Lane Filler is a member of the Newsday editorial board. He came to Long Island in 2010.
In the wake of the massacre that unfolded at a midnight showing of "The Dark Knight Rises" in Aurora, Colo., a lot of people realized that letting wounded survivors be bankrupted by medical bills would be cruel. People came to see this because they could attach faces to the tragedy, and thus feel sorrow, which led to empathy, and then action.
At least three of the five Aurora-area hospitals treating these victims have said they will not be billing the injured for their care. The uninsured will receive no bills. Those with insurance will not be held responsible for co-pays. The other two facilities are the state's top safety-net hospitals, dispensing over $750 million annually in free treatment, and likely won't be hounding the injured for cash either.
Instinctively, that feels right. Handing huge tabs to victims of a bloodbath would be the perfect example of the phrase "adding insult to injury."
Once out of the hospital, many of the injured will face expensive rehabilitation. The producers of "The Dark Knight Rises," a fabulously successful movie, say they will donate millions to defray these costs. And family members have begun raising money toward the rest of the expenses, apparently with some success.
So we have agreed, as a civilized society, that we don't want these victims bankrupted by the violence of a madman.
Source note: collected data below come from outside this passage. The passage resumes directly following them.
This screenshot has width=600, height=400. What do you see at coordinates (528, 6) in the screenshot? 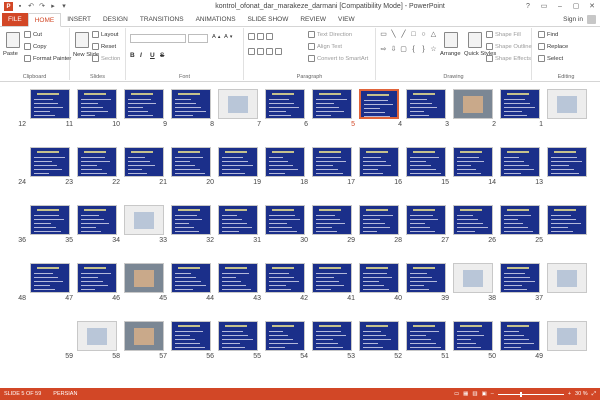
I see `help-icon: ?` at bounding box center [528, 6].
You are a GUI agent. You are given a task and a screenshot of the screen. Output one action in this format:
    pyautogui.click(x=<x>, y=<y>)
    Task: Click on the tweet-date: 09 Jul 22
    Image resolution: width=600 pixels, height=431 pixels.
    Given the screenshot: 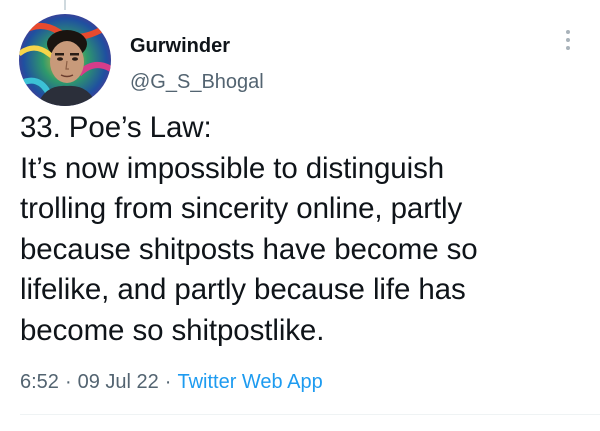 What is the action you would take?
    pyautogui.click(x=118, y=382)
    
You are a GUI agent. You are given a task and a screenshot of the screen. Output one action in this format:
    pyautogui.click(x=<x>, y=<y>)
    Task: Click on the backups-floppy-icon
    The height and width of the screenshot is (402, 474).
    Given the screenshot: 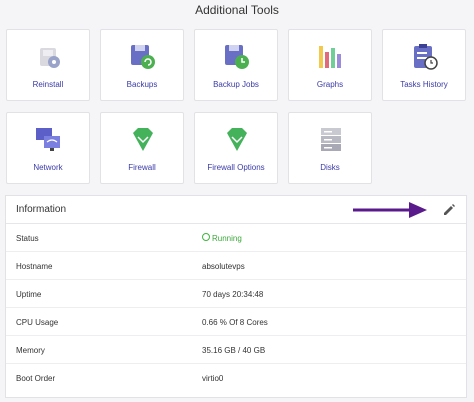 What is the action you would take?
    pyautogui.click(x=143, y=57)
But this naturally raises a question: Do we really want the victims of any crazy-bad luck leading to grievous medical issues to be bankrupted?
Until recently, a debate raged over whether 9/11 responders suffering from cancer should be covered by the federally funded Zadroga Act so that their lives would not be destroyed by their staggering medical bills and income loss. The issue was whether it could be proven their cancer came from working the pile.
Does that mean, if it were proven the cancer was unrelated to their sacrifice at the site, we could have said, "Whew, what a relief, now we can be comfortable with these heroes' lives being destroyed because it's not verifiably related to a national disaster big enough to warrant memorials?"
It's not that we believe no one deserves to go bankrupt. People earning $26,000 a year who bought $400,000 houses deserve to go broke. Folks who believe that when black comes up on the roulette wheel the ball will almost certainly land on red next time earn the poverty likely to ensue. And people (me, I mean) who base their retirement plan on purchasing Powerball tickets and searching for previously unknown, fabulously wealthy relatives on Ancestors.com? Whatever horrid things our sunset years bring will be karmically fair.
But studies suggest about 60 percent of Americans who declare bankruptcy do so because of a medical problem, and about three quarters of those have health insurance. They're not imprudent wastrels. They're just sick, then broke.
This isn't a column about how to fix and fund our health care system. Today I'm exploring how we decide which victims deserve care, and love, and solvency -- and which don't.
Every day, all over the country, men and women and children are shot and grievously wounded. Statistics suggest a whole bunch of someones will survive such violence today. Some will have no insurance. Others will be covered, but face co-pays larger than their assets, or bills from treatment and rehabilitation that exceed coverage caps. They'll be twice unlucky: first, to have been injured, and second, to have been injured in a way that did not make them nationally celebrated and beloved.
They shouldn't be bankrupted by the medical bills their horrid luck brings. But I fear they're not going to become famous enough to avoid it.